▶ _STATED PROBLEM_
Copy the lines word for word, starting with the line that contains "Task: Open the Продажа акций operation" and continuing through the line that contains "The width and height of the screenshot is (1445, 416).".

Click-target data
....................

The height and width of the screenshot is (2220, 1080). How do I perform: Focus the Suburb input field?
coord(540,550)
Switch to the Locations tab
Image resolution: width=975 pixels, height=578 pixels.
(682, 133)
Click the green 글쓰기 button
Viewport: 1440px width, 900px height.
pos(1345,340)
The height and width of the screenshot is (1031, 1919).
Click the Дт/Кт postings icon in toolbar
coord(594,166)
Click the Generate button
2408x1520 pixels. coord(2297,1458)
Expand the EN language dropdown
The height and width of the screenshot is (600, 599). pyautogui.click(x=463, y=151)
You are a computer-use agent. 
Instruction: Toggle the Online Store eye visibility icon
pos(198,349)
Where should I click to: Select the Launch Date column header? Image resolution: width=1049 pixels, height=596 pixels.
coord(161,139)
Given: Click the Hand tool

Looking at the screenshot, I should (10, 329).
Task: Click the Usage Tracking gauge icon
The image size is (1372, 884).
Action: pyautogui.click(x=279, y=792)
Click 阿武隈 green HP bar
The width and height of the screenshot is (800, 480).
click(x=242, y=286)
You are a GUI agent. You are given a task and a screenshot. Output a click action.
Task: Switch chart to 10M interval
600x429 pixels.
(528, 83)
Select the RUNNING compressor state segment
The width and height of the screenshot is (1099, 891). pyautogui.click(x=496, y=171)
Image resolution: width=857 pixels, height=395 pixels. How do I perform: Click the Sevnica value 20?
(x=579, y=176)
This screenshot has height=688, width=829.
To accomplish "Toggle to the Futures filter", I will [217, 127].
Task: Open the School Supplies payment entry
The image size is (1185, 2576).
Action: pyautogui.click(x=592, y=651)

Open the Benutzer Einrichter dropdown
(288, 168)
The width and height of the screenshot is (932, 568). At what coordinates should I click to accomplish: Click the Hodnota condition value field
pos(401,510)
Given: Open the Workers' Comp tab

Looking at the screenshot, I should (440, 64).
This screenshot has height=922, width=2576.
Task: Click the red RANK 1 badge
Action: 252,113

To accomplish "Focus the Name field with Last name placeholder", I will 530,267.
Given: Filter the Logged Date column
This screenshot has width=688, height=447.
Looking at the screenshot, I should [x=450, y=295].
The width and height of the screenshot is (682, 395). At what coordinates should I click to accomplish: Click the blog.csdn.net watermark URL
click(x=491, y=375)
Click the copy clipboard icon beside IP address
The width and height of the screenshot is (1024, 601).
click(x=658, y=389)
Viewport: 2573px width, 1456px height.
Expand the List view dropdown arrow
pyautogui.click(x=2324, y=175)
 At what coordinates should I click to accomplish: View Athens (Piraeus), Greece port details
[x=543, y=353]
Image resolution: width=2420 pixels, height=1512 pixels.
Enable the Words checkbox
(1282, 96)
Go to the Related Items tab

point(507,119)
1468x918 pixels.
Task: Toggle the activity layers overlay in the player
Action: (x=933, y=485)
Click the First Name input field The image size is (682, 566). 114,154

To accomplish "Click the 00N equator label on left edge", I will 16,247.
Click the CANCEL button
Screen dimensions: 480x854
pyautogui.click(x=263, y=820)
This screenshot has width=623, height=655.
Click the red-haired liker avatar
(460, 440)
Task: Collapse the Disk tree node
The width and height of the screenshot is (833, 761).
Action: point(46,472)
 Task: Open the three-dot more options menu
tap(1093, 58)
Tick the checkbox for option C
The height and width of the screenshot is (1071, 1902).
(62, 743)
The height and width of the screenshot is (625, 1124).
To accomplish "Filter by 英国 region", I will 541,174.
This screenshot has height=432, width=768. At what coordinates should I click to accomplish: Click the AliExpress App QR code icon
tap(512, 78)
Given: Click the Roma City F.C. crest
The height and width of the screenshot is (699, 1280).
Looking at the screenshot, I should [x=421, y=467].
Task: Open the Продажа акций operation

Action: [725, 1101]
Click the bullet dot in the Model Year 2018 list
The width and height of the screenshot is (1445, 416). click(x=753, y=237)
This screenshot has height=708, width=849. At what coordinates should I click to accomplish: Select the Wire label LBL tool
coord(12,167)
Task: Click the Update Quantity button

....................

▶ _ANSWER BELOW_
Task: Open the Продажа акций operation

Action: [725, 1101]
Click the bullet dot in the Model Year 2018 list
The width and height of the screenshot is (1445, 416). click(x=753, y=237)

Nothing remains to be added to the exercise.